> _Activity_:
Scan the entries below for the word "menu" and copy every line where it turns up.

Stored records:
=-=-=

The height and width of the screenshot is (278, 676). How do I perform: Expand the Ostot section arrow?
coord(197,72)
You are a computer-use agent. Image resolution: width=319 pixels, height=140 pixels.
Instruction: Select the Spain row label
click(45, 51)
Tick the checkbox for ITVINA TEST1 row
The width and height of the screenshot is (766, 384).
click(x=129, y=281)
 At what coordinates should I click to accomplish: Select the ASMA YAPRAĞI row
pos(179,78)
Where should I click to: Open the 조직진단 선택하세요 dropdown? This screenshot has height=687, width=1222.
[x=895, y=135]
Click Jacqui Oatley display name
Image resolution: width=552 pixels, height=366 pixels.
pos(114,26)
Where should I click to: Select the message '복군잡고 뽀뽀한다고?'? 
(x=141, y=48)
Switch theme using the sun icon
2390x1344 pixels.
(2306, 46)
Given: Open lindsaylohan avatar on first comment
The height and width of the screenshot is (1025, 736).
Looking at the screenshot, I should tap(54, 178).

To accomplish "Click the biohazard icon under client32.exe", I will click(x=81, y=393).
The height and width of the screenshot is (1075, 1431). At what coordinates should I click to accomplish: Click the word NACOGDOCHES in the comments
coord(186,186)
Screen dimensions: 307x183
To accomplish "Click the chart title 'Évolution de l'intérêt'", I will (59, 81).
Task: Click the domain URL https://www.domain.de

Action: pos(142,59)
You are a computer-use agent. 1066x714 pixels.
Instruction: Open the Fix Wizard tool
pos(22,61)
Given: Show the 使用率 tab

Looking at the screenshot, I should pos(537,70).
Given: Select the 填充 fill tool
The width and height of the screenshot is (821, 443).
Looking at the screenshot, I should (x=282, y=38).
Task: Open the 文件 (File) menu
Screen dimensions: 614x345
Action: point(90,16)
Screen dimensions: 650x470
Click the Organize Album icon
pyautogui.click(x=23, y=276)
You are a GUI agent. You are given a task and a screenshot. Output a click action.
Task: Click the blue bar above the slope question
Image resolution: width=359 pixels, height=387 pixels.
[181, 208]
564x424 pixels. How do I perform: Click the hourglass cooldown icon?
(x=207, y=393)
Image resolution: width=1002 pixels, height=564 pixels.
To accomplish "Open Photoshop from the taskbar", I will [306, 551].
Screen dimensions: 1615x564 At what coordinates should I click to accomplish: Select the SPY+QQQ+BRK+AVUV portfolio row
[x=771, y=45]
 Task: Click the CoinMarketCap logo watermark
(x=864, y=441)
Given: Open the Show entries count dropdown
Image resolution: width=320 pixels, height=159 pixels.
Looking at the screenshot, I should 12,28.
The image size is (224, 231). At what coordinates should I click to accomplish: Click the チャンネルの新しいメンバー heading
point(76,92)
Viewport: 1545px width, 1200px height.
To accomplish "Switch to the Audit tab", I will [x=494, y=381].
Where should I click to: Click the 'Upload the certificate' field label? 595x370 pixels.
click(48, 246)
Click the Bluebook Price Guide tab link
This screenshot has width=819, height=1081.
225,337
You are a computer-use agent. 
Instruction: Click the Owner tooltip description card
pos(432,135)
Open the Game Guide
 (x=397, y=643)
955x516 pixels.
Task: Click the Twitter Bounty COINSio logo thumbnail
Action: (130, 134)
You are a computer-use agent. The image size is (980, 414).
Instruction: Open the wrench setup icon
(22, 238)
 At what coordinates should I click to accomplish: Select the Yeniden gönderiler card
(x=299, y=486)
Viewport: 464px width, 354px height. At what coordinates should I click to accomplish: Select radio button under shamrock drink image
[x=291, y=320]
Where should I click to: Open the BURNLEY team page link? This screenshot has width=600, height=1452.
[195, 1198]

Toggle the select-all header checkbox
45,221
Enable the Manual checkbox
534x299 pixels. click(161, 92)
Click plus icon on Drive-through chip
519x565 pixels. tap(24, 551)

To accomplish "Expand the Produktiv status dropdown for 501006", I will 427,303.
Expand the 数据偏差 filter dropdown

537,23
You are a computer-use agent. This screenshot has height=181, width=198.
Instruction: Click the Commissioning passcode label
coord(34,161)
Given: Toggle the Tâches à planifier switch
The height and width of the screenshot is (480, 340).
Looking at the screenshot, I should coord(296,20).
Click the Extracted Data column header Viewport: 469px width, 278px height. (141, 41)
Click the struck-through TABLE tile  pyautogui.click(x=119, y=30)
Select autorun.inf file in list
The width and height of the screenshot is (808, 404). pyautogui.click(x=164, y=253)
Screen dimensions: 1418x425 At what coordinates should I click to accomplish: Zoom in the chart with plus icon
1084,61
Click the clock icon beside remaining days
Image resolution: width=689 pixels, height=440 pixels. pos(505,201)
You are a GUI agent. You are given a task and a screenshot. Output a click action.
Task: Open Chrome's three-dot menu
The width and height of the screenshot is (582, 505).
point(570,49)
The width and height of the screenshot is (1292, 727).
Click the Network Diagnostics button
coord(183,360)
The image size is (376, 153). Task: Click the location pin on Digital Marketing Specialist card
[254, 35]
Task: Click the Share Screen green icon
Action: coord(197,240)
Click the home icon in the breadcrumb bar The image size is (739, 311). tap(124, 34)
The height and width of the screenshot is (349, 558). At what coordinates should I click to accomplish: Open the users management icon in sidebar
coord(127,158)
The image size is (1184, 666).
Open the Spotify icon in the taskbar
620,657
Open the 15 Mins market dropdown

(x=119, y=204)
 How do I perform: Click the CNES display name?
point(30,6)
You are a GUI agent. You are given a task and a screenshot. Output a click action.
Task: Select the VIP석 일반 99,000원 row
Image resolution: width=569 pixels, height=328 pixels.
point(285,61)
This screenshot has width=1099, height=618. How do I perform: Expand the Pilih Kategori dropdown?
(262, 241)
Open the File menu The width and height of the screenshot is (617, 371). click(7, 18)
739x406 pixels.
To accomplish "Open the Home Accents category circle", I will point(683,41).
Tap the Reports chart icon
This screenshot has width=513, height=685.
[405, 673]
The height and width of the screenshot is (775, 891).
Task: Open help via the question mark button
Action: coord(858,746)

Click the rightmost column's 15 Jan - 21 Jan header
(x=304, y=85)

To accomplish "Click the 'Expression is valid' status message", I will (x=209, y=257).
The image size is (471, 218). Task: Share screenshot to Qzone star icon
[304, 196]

=-=-=

> _Exercise response_:
Task: Open the 文件 (File) menu
Task: Open Chrome's three-dot menu
Open the File menu The width and height of the screenshot is (617, 371). click(7, 18)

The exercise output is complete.